The e-textile industry involves incorporating materials like carbon nanotubes and piezoelectronics into textile structures to provide more capabilities.
So what will it take for us to one day wear electronic clothing?
Smart clothing is not “new” and the materials used to create such products have been around for hundreds of years, but the technology is evolving—even in just the past 30 years. Back in 1985, an inventor by the name of Harry Wainwright was the first to create an “animated shirt” in which a microprocessor controlled individual frames of a cartoon on the surface of the textile. From there, MIT researchers developed a wearable motherboard, and companies like Hexoskin have come up with some commercial biometric applications for the wearable technology.
But recently, a group of researchers from Umeå University in Sweden, led by postdoc at the University’s department of physics, Thomas Lanz, made a breakthrough in the e-textile industry—creating a lightweight, ultra-flexible fabric capable of emitting light.
The newly developed textile is capable of releasing an incredibly bright and even yellow light for over 180 hours—one whose productivity and luminescence actually increase over time.
According to Lanz, for us to walk around with clothing that emits light, it will require “an encapsulation that preserves the organic materials from oxygen and water, and that retains the flexibility and the haptic feel.”
While first applications for the Umeå team’s work may not be intended for large-scale areas like this, Lanz envisions that it could soon be used on clothing for visibility purposes.
“But I’m optimistic that once the clothing designers pick this up, we will see fascinating things—beyond the imagination of a physicist,” Lanz adds.
Currently one of the key application areas the team is exploring involves wearable light-emitting devices for medical applications.
How They Did It
Lanz and the team created the ultra-flexible light-emitting fabric by spraying a coating of light-emitting electrochemical cells (LEC) onto a conductive fabric electrode. The fabric worked like the anode of the LEC, while a thin layer of aluminum on the back acted as the cathode.
“The very high conductivity of the fabric electrode makes it possible to attain uniform and bright-light emission over an area of almost 50 square centimeters,” said Lanz.
Now that they have made it this far in their light-emissive textile exploration, the researchers are considering scaling up their project to make the technology functional on larger areas, or even make it semi-transparent.

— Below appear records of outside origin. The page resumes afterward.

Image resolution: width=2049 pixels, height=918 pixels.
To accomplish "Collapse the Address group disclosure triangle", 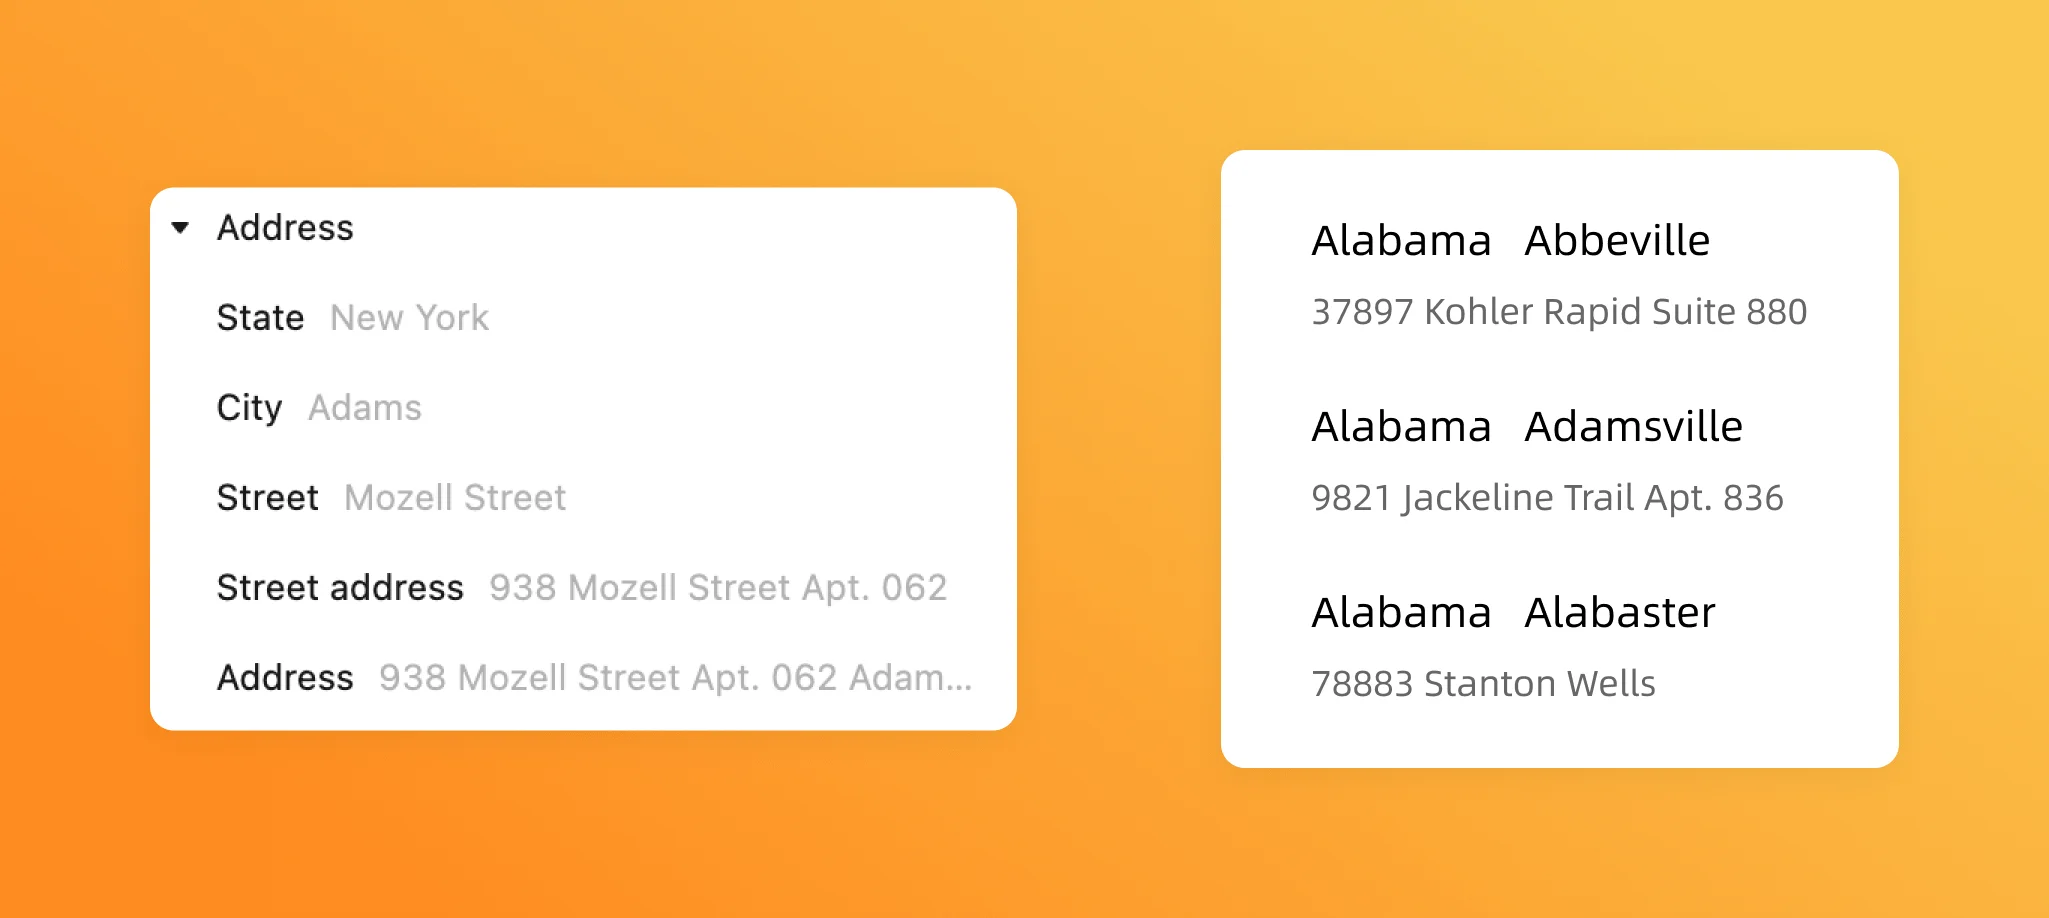I will click(x=181, y=228).
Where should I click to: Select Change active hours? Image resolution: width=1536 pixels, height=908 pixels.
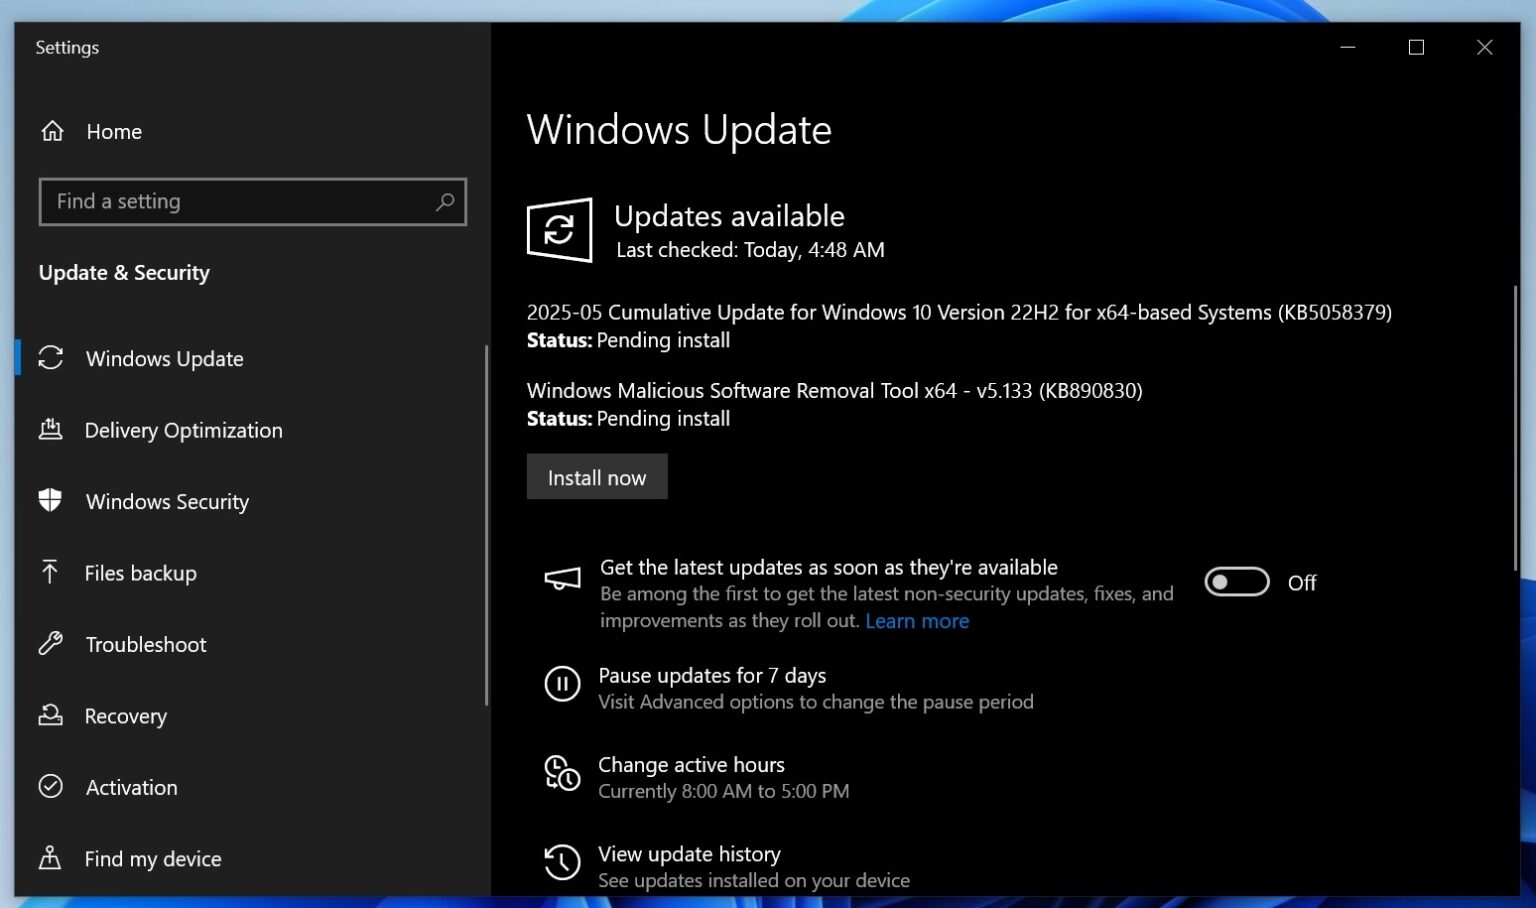[691, 764]
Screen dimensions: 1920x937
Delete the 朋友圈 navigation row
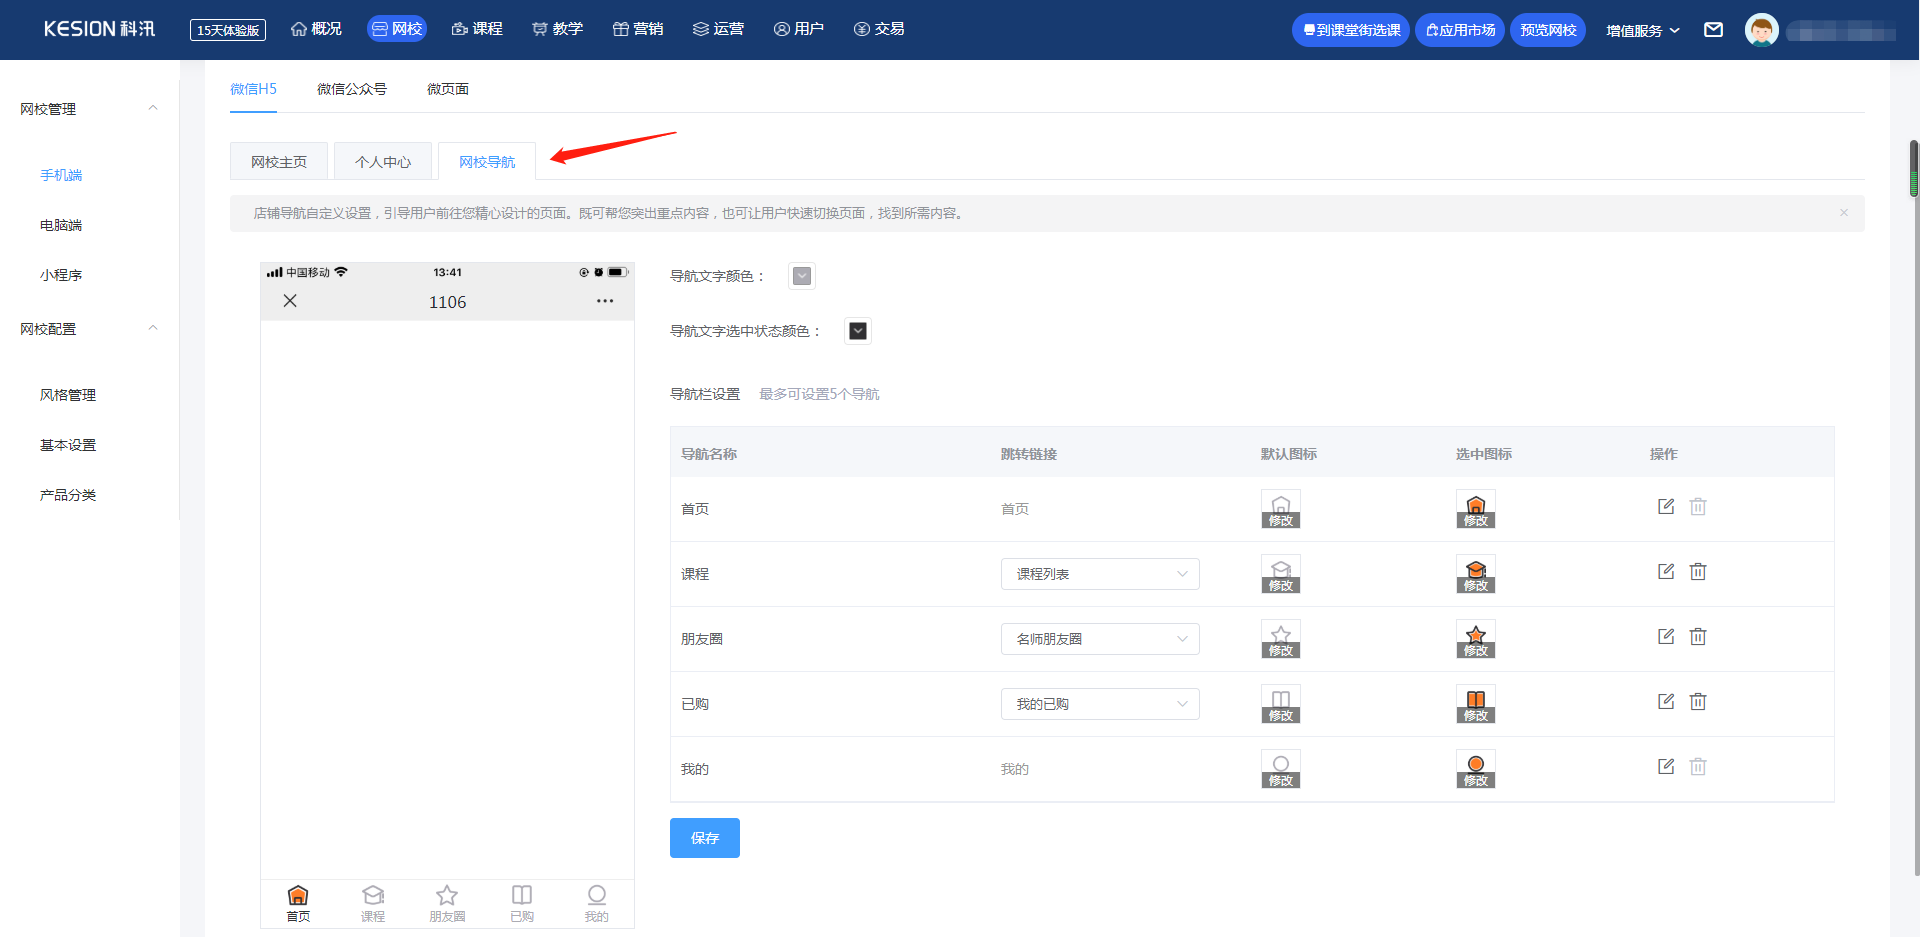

“I’m quite optimistic that we’ll see wearable light-sources for medical or security applications based on this technology,” Lanz commented, regarding the future of the textile.
One personal application he looks forward to as a cyclist is a fashionable and bright-light-emitting jacket made possible by organic emitters.
The Umeå team is not the only one working to further the field of smart textiles. Research groups worldwide are incorporating other functionalities into fabric as well. For example, researchers from Nottingham Trent University’s Advanced Textiles lab have embedded electrical heating elements, NFC chips and photovoltaic cells into knit structures. One example of this is the group’s self-heating balaclava (a garment worn around the face exposing only certain parts).
E-Textiles for Projects
If you scour the Internet, you will find a variety of conductive fabrics for use in e-textile projects, as well as products like rainbow LED strips that can be sewn into clothing or components such as electroluminescent (EL) panels, which can be applied to most articles of clothing to add light to anything.
If you are interested in toying with your own smart clothing, there are a variety of kits out there. LilyPad offers a set of sewable electronic pieces designed to help you build soft interactive textiles. Kitronik focuses on design and technology that provides a variety of kits, as well as projects and learning resources.
Though you may not find yourself creating a breakthrough e-textile like Lanz and the team, you may enjoy tinkering with the rising technology.